ARTICLE | doi:10.20944/preprints202105.0646.v1
Subject: Medicine And Pharmacology, Immunology And Allergy Keywords: Torg-Winchester Syndrome; Torg syndrome; MONA syndrome; Nodulosis-Arthropathy-Osteolysis syndrome; Al-Aqeel Sewairi Syndrome; Matrix Metalloproteinase 14; MMP2 gene mutations; Osteochondrodysplasia; genetic skeletal dysplasia; Frank-Ter Haar syndrome; Multicentric carpotarsal osteolysis syndrome; Childhood osteoporosis.

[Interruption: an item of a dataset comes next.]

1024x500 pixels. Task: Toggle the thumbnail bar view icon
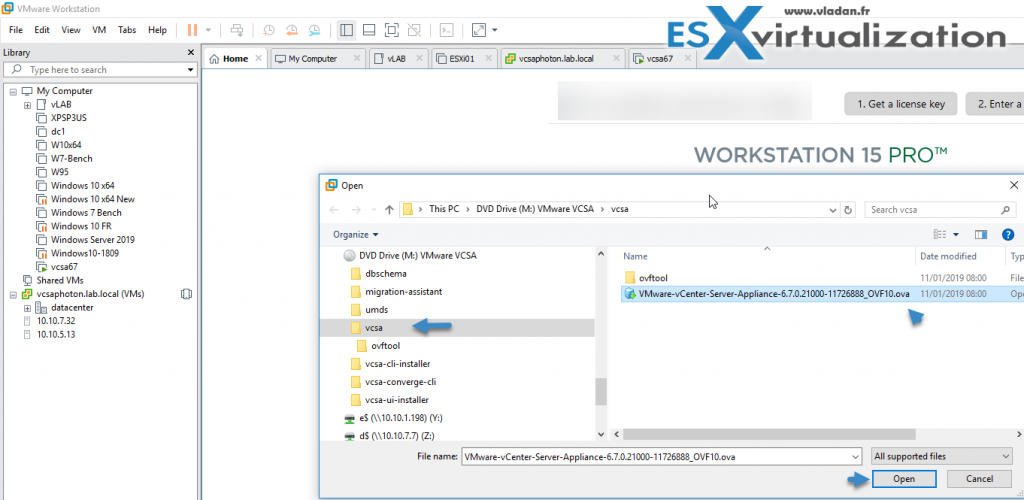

Online: 26 May 2021 (15:02:22 CEST)
Objectives: Multicentric Osteolysis, Nodulosis, and Arthropathy (MONA) syndrome is a rare genetic skeletal dysplasia. Its diagnosis can be deceptively similar to childhood-onset genetic skeletal dysplasias and juvenile idiopathic arthritis. We aimed to report the syndrome’s clinical and radiologic features with emphasis on skeletal manifestations. And establish relevant phenotype-genotype correlations. Methods: We evaluated two boys, 4-and-7-years-old with MONA syndrome. Both patients had consanguineous parents. We verified the diagnosis by correlating the outcomes of clinical, radiologic and molecular analysis. We specifically evaluated the craniofacial morphology and clinical and radiographic skeletal abnormalities. We contextualized the resultant phenotype-genotype correlations to publications on MONA and its differential diagnosis. Results: Skeletal manifestations were the presenting symptoms and mostly restricted to hands and feet in terms of fixed extension deformity of the metacarpophalangeal and flexion deformity of the interphalangeal joints with extension deformity of big toes. There were arthritic symptoms in the older patient especially of the wrists and minute pathologic fractures. The skeletal radiographs showed osteopenia/dysplastic changes of hands and feet. Both patients had variants in the matrix metalloproteinase2 gene which conformed to phenotype of previously reported literature in one patient while the other had a novel variant which conformed to MONA phenotype. Craniofacial abnormalities were present. However, minimal extra-skeletal manifestations. Conclusion: Overall, there is an emerging distinctive skeletal pattern of involvement in terms of both clinical and radiographic features. This includes age of onset and location of presenting skeletal manifestations, chronological order of joint affection, longitudinal disease progression, specifics of skeletal radiographic pathology and craniofacial features. Nevertheless, physicians are cautioned against differential diagnosis of similar genetic skeletal dysplasias and juvenile idiopathic arthritis.